WORK TASK:
Write the entries below out again in full. Match every character.

══ DATA LISTING ══

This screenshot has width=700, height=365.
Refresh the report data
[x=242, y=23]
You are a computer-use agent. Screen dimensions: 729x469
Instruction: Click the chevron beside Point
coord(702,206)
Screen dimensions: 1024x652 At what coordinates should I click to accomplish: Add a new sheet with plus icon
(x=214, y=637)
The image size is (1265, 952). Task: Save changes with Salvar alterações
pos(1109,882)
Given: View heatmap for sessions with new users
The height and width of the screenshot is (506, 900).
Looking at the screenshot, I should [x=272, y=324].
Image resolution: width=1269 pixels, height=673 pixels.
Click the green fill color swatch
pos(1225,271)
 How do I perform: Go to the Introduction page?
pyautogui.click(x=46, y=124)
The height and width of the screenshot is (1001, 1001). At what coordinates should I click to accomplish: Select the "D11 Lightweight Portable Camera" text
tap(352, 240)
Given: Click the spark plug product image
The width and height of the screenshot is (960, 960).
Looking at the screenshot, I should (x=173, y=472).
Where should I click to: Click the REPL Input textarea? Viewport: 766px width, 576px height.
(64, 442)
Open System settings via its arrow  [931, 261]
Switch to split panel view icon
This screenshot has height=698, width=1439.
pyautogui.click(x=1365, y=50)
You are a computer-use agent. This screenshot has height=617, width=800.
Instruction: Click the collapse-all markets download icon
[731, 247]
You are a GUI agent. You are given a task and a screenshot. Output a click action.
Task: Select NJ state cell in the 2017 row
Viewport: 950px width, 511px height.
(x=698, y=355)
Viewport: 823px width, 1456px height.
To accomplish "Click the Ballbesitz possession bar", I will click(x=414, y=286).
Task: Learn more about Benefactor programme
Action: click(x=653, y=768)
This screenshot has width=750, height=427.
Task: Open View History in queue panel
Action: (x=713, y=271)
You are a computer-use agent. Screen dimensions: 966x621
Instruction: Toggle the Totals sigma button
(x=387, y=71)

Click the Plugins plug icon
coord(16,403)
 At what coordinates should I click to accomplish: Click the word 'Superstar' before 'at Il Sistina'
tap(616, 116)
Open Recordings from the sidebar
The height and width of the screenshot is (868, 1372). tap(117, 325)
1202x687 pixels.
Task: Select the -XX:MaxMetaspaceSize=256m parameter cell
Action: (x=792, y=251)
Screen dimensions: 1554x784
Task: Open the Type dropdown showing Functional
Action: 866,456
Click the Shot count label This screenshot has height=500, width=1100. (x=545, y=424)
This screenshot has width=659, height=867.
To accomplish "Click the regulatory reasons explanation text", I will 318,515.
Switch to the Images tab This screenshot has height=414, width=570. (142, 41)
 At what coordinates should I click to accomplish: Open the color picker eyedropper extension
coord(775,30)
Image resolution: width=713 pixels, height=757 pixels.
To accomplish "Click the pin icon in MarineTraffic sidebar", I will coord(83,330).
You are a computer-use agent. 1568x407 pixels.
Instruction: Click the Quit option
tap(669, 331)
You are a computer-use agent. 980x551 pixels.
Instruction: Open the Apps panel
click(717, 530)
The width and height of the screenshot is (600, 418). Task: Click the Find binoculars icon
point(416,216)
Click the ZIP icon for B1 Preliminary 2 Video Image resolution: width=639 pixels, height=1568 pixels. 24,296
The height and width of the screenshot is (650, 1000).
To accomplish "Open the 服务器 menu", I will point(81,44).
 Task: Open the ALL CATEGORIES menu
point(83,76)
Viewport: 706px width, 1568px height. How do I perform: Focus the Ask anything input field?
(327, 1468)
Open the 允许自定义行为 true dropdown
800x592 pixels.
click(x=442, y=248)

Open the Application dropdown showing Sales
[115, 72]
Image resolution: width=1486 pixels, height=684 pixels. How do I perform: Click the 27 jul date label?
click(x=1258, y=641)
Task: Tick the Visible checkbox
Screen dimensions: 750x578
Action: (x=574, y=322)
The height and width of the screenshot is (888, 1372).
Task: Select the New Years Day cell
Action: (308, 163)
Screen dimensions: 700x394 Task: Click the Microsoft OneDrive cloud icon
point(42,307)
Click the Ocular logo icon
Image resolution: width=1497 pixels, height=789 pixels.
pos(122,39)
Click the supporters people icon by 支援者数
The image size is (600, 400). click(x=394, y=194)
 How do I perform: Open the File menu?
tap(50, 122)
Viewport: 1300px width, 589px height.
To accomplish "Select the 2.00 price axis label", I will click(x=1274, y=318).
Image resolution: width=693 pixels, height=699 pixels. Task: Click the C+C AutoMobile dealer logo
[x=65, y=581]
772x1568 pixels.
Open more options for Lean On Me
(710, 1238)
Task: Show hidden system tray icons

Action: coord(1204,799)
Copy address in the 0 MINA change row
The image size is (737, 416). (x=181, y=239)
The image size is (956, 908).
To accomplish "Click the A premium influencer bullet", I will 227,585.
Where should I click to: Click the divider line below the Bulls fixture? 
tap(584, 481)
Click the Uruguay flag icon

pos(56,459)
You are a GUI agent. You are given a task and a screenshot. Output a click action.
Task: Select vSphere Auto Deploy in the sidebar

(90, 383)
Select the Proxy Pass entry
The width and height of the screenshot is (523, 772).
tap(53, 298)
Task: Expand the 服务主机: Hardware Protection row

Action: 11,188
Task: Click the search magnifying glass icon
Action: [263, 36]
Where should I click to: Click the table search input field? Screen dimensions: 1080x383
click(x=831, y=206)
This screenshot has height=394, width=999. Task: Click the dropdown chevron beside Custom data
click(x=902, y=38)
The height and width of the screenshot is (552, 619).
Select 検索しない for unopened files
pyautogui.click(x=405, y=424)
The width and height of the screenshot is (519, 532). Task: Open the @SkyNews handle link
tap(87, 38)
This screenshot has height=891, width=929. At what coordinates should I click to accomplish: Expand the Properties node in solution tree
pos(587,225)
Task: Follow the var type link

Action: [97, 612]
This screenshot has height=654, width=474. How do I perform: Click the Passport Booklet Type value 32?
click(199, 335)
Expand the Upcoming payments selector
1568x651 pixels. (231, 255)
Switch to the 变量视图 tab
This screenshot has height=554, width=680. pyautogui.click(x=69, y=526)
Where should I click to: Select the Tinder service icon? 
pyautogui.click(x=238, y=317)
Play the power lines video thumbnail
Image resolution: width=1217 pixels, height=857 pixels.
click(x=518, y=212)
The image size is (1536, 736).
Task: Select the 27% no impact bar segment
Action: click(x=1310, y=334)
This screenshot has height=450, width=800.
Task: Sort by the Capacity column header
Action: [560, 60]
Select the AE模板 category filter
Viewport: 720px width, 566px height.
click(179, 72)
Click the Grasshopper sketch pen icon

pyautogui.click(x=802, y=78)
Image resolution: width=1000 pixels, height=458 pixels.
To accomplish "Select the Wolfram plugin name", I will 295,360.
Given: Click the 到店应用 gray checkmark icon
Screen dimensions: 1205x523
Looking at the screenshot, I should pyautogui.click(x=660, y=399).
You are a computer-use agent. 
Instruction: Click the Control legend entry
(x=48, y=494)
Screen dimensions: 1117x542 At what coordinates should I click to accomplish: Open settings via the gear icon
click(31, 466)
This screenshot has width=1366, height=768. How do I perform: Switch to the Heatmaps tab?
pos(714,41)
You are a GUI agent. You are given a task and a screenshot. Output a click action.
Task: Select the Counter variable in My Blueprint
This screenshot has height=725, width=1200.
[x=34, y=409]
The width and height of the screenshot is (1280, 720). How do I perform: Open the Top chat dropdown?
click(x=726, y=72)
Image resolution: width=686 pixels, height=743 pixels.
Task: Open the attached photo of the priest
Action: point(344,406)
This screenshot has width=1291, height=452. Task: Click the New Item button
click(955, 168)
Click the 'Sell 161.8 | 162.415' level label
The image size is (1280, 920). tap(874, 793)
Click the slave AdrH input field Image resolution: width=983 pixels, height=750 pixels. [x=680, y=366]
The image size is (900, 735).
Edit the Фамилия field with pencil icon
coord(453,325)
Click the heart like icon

═══

ANSWER TO THIS EXERCISE:
This screenshot has width=700, height=365.
Refresh the report data
[x=242, y=23]
You are a computer-use agent. Screen dimensions: 729x469
Instruction: Click the chevron beside Point
coord(702,206)
Screen dimensions: 1024x652 At what coordinates should I click to accomplish: Add a new sheet with plus icon
(x=214, y=637)
The image size is (1265, 952). Task: Save changes with Salvar alterações
pos(1109,882)
Given: View heatmap for sessions with new users
The height and width of the screenshot is (506, 900).
Looking at the screenshot, I should [x=272, y=324].
Image resolution: width=1269 pixels, height=673 pixels.
Click the green fill color swatch
pos(1225,271)
 How do I perform: Go to the Introduction page?
pyautogui.click(x=46, y=124)
The height and width of the screenshot is (1001, 1001). At what coordinates should I click to accomplish: Select the "D11 Lightweight Portable Camera" text
tap(352, 240)
Given: Click the spark plug product image
The width and height of the screenshot is (960, 960).
Looking at the screenshot, I should (x=173, y=472).
Where should I click to: Click the REPL Input textarea? Viewport: 766px width, 576px height.
(64, 442)
Open System settings via its arrow  [931, 261]
Switch to split panel view icon
This screenshot has height=698, width=1439.
pyautogui.click(x=1365, y=50)
You are a computer-use agent. This screenshot has height=617, width=800.
Instruction: Click the collapse-all markets download icon
[731, 247]
You are a GUI agent. You are given a task and a screenshot. Output a click action.
Task: Select NJ state cell in the 2017 row
Viewport: 950px width, 511px height.
(x=698, y=355)
Viewport: 823px width, 1456px height.
To accomplish "Click the Ballbesitz possession bar", I will click(x=414, y=286).
Task: Learn more about Benefactor programme
Action: click(x=653, y=768)
This screenshot has width=750, height=427.
Task: Open View History in queue panel
Action: (x=713, y=271)
You are a computer-use agent. Screen dimensions: 966x621
Instruction: Toggle the Totals sigma button
(x=387, y=71)

Click the Plugins plug icon
coord(16,403)
 At what coordinates should I click to accomplish: Click the word 'Superstar' before 'at Il Sistina'
tap(616, 116)
Open Recordings from the sidebar
The height and width of the screenshot is (868, 1372). tap(117, 325)
1202x687 pixels.
Task: Select the -XX:MaxMetaspaceSize=256m parameter cell
Action: (x=792, y=251)
Screen dimensions: 1554x784
Task: Open the Type dropdown showing Functional
Action: 866,456
Click the Shot count label This screenshot has height=500, width=1100. (x=545, y=424)
This screenshot has width=659, height=867.
To accomplish "Click the regulatory reasons explanation text", I will 318,515.
Switch to the Images tab This screenshot has height=414, width=570. (142, 41)
 At what coordinates should I click to accomplish: Open the color picker eyedropper extension
coord(775,30)
Image resolution: width=713 pixels, height=757 pixels.
To accomplish "Click the pin icon in MarineTraffic sidebar", I will coord(83,330).
You are a computer-use agent. 1568x407 pixels.
Instruction: Click the Quit option
tap(669, 331)
You are a computer-use agent. 980x551 pixels.
Instruction: Open the Apps panel
click(717, 530)
The width and height of the screenshot is (600, 418). Task: Click the Find binoculars icon
point(416,216)
Click the ZIP icon for B1 Preliminary 2 Video Image resolution: width=639 pixels, height=1568 pixels. 24,296
The height and width of the screenshot is (650, 1000).
To accomplish "Open the 服务器 menu", I will point(81,44).
 Task: Open the ALL CATEGORIES menu
point(83,76)
Viewport: 706px width, 1568px height. How do I perform: Focus the Ask anything input field?
(327, 1468)
Open the 允许自定义行为 true dropdown
800x592 pixels.
click(x=442, y=248)

Open the Application dropdown showing Sales
[115, 72]
Image resolution: width=1486 pixels, height=684 pixels. How do I perform: Click the 27 jul date label?
click(x=1258, y=641)
Task: Tick the Visible checkbox
Screen dimensions: 750x578
Action: (x=574, y=322)
The height and width of the screenshot is (888, 1372).
Task: Select the New Years Day cell
Action: (308, 163)
Screen dimensions: 700x394 Task: Click the Microsoft OneDrive cloud icon
point(42,307)
Click the Ocular logo icon
Image resolution: width=1497 pixels, height=789 pixels.
pos(122,39)
Click the supporters people icon by 支援者数
The image size is (600, 400). click(x=394, y=194)
 How do I perform: Open the File menu?
tap(50, 122)
Viewport: 1300px width, 589px height.
To accomplish "Select the 2.00 price axis label", I will click(x=1274, y=318).
Image resolution: width=693 pixels, height=699 pixels. Task: Click the C+C AutoMobile dealer logo
[x=65, y=581]
772x1568 pixels.
Open more options for Lean On Me
(710, 1238)
Task: Show hidden system tray icons

Action: coord(1204,799)
Copy address in the 0 MINA change row
The image size is (737, 416). (x=181, y=239)
The image size is (956, 908).
To accomplish "Click the A premium influencer bullet", I will 227,585.
Where should I click to: Click the divider line below the Bulls fixture? 
tap(584, 481)
Click the Uruguay flag icon

pos(56,459)
You are a GUI agent. You are given a task and a screenshot. Output a click action.
Task: Select vSphere Auto Deploy in the sidebar

(90, 383)
Select the Proxy Pass entry
The width and height of the screenshot is (523, 772).
tap(53, 298)
Task: Expand the 服务主机: Hardware Protection row

Action: 11,188
Task: Click the search magnifying glass icon
Action: [263, 36]
Where should I click to: Click the table search input field? Screen dimensions: 1080x383
click(x=831, y=206)
This screenshot has height=394, width=999. Task: Click the dropdown chevron beside Custom data
click(x=902, y=38)
The height and width of the screenshot is (552, 619).
Select 検索しない for unopened files
pyautogui.click(x=405, y=424)
The width and height of the screenshot is (519, 532). Task: Open the @SkyNews handle link
tap(87, 38)
This screenshot has height=891, width=929. At what coordinates should I click to accomplish: Expand the Properties node in solution tree
pos(587,225)
Task: Follow the var type link

Action: [97, 612]
This screenshot has height=654, width=474. How do I perform: Click the Passport Booklet Type value 32?
click(199, 335)
Expand the Upcoming payments selector
1568x651 pixels. (231, 255)
Switch to the 变量视图 tab
This screenshot has height=554, width=680. pyautogui.click(x=69, y=526)
Where should I click to: Select the Tinder service icon? 
pyautogui.click(x=238, y=317)
Play the power lines video thumbnail
Image resolution: width=1217 pixels, height=857 pixels.
click(x=518, y=212)
The image size is (1536, 736).
Task: Select the 27% no impact bar segment
Action: click(x=1310, y=334)
This screenshot has height=450, width=800.
Task: Sort by the Capacity column header
Action: [560, 60]
Select the AE模板 category filter
Viewport: 720px width, 566px height.
click(179, 72)
Click the Grasshopper sketch pen icon

pyautogui.click(x=802, y=78)
Image resolution: width=1000 pixels, height=458 pixels.
To accomplish "Select the Wolfram plugin name", I will 295,360.
Given: Click the 到店应用 gray checkmark icon
Screen dimensions: 1205x523
Looking at the screenshot, I should pyautogui.click(x=660, y=399).
You are a computer-use agent. 
Instruction: Click the Control legend entry
(x=48, y=494)
Screen dimensions: 1117x542 At what coordinates should I click to accomplish: Open settings via the gear icon
click(31, 466)
This screenshot has width=1366, height=768. How do I perform: Switch to the Heatmaps tab?
pos(714,41)
You are a GUI agent. You are given a task and a screenshot. Output a click action.
Task: Select the Counter variable in My Blueprint
This screenshot has height=725, width=1200.
[x=34, y=409]
The width and height of the screenshot is (1280, 720). How do I perform: Open the Top chat dropdown?
click(x=726, y=72)
Image resolution: width=686 pixels, height=743 pixels.
Task: Open the attached photo of the priest
Action: point(344,406)
This screenshot has width=1291, height=452. Task: Click the New Item button
click(955, 168)
Click the 'Sell 161.8 | 162.415' level label
The image size is (1280, 920). tap(874, 793)
Click the slave AdrH input field Image resolution: width=983 pixels, height=750 pixels. [x=680, y=366]
The image size is (900, 735).
Edit the Фамилия field with pencil icon
coord(453,325)
Click the heart like icon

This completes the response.